Graphique 3 : Inflation salariale et inflation de base (CPI) aux États-Unis
Malgré le taux de chômage au plancher et le niveau impressionnant de création d’emplois, les augmentations salariales ne dépassent pas 4,4 % en rythme annuel. Le paradoxe n’est pourtant qu’apparent. D’un côté, dans le contexte actuel très difficile et incertain, les emplois ne sont créés que lorsque les nouveaux travailleurs peuvent être mobilisés très efficacement. Mais de l’autre, il y a une raison encore plus évidente. L’examen de l’évolution de l’emploi depuis le début de 2020 révèle que celui-ci n’a que très peu augmenté durant cette période. Il faut en effet se rappeler que l’emploi avait fortement chuté en mars et avril 2020. La conclusion tombe sous le sens : les tensions sur le marché du travail n’ont pas sensiblement augmenté.
La somme de tous les nouveaux jobs créés mensuellement durant toute la période dépasse en effet à peine le nombre d’emplois détruits au début de la pandémie.
Graphique 4 : Somme des emplois créés (et perdus) mensuellement depuis janvier 2020
Plus encore, lorsqu’on analyse cette fois la croissance de la main-d’œuvre disponible aux États-Unis, on peut même avancer que les tensions sur le marché du travail ont diminué. Les emplois nouvellement créés parviennent à peine à absorber l’augmentation de l’offre sur le marché du travail. À peine, mais suffisamment tout de même pour faire baisser encore les chiffres du chômage. Pour l’heure, ce n’est pas de nature à engager les augmentations salariales dans une spirale haussière.
Même si la banque centrale américaine relève ses taux d’intérêt à 5 %, l’économie a prouvé qu’elle saura y résister. L’horizon des marchés d’actions pour les mois à venir reste cependant obscurci par l’évolution attendue des taux d’intérêt et les mauvais résultats du sinistre trimestre écoulé, ce qui rend difficile le démarrage d’un rallye boursier. Par la suite, les cours des actions et des obligations retrouveront sans problème leur trajectoire de croissance historique. Un parcours farouche et agité, parsemé d’allers et retours, comme de coutume. Investir dans la patience est le meilleur placement.
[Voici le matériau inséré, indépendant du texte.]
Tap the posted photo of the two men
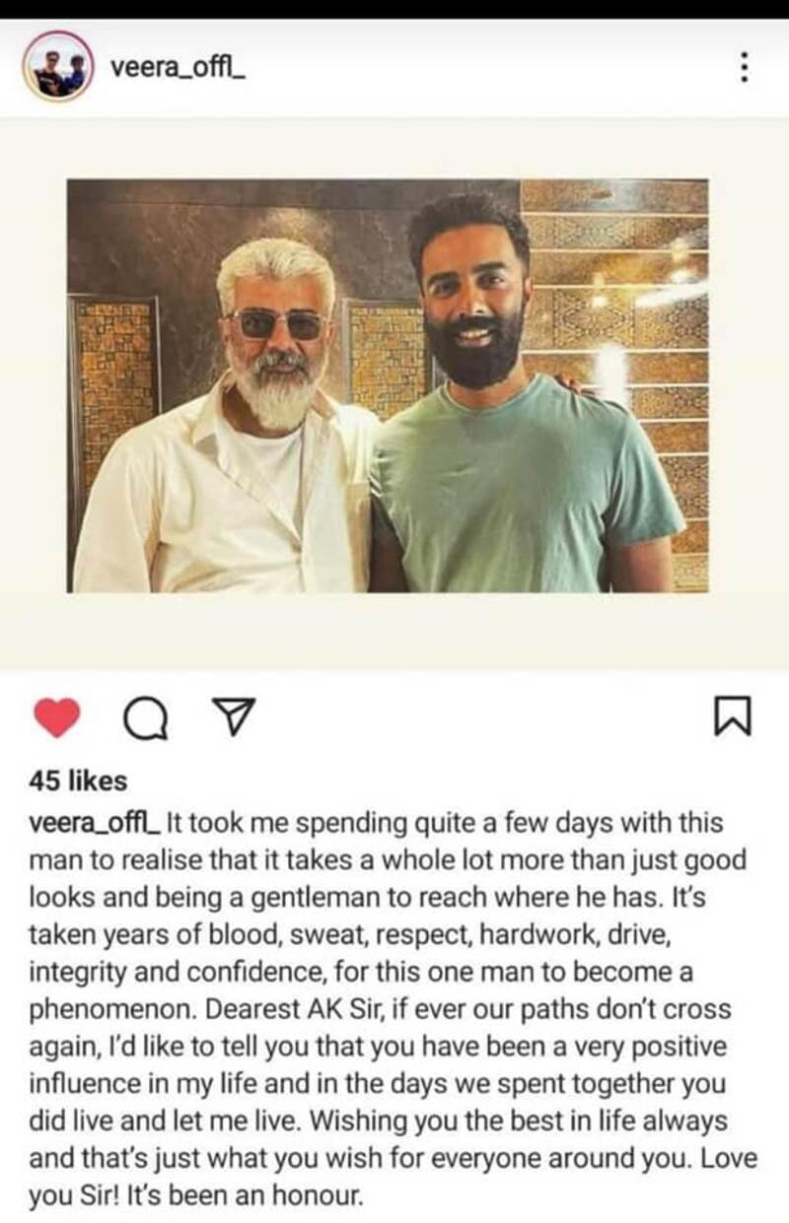The height and width of the screenshot is (1223, 789). point(388,385)
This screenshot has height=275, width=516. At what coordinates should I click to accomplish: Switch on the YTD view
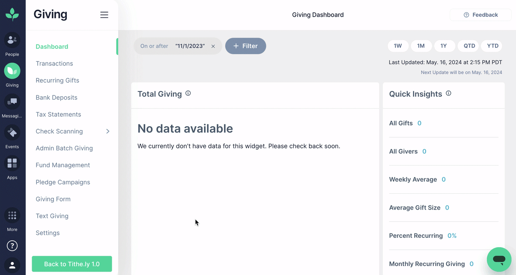[492, 46]
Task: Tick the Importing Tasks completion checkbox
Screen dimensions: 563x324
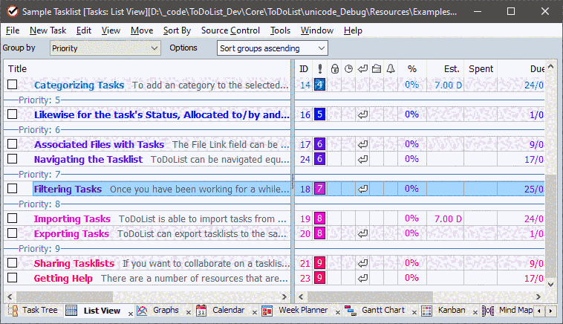Action: [x=12, y=218]

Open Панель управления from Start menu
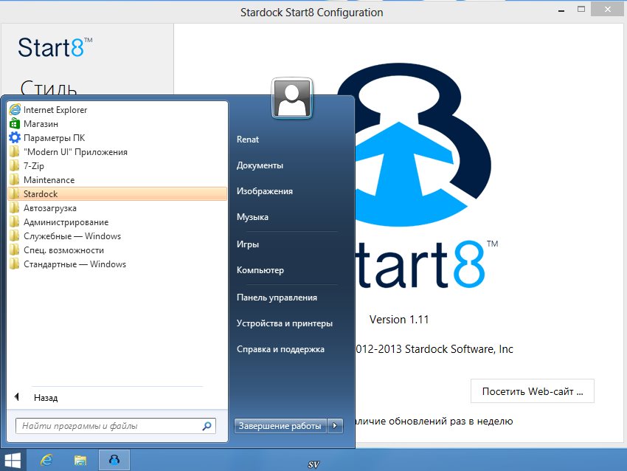coord(277,298)
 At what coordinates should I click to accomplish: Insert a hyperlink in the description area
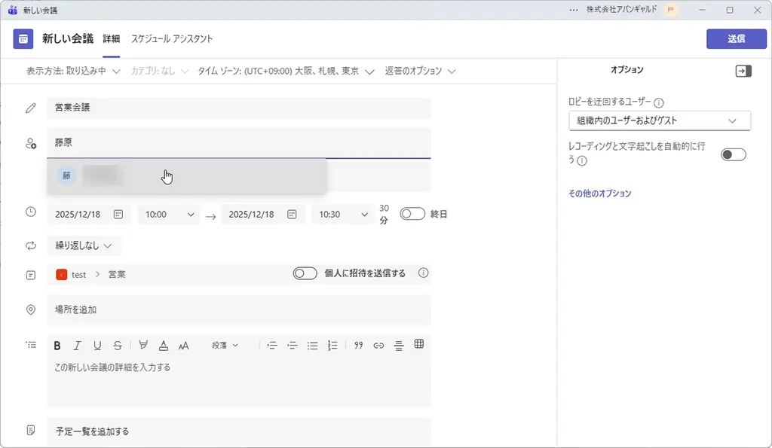378,345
[1] À ceci près que l’offre de main-d’œuvre aux États-Unis est désormais deux fois plus importante qu’il y a 53 ans, ce qui rend d’autant plus flamboyant le tableau actuel. En parlant de 53 : un plancher absolu d’après-guerre a été atteint en mai 1953, avec un taux de chômage de 2,5 %.
[2]Le marché du travail total aux États-Unis compte plus de 160 millions d’unités. Dès lors, un petit taux d’erreur dans les estimations peut rapidement représenter de grands nombres.
[3] National Bureau of Economic Research : le célèbre institut de recherche qui détermine, entre autres, si une période doit ou non être considérée comme une récession.
[4] Même s’il reste encore trois fois supérieur à son niveau en 2018, mais c’est un autre problème.
[5] Comme en 2008-2009, lorsque de nombreuses grandes banques se sont cachées derrière la faillite de Lehman Brothers et le chaos qui a suivi sur les marchés financiers, pour répercuter sans vergogne les pertes de leurs politiques passées sur la communauté ? Les gens aiment soulever à cet égard l’hypothèse de la random contagion. Un mythe selon lequel toutes les banques sont aspirées dans le tourbillon d’une crise financière, y compris les plus saines. D’où l’obligation pour l’État de les sauver toutes pour éviter une débâcle générale. Comme son nom l’indique, un mythe qui n’a cependant jamais été prouvé empiriquement. Lorsque toutes les grandes banques sont aidées sans discernement, une crise n’a pas d’effet curatif comme dans d’autres secteurs et l’industrie financière continue à traîner avec elle ses brebis galeuses.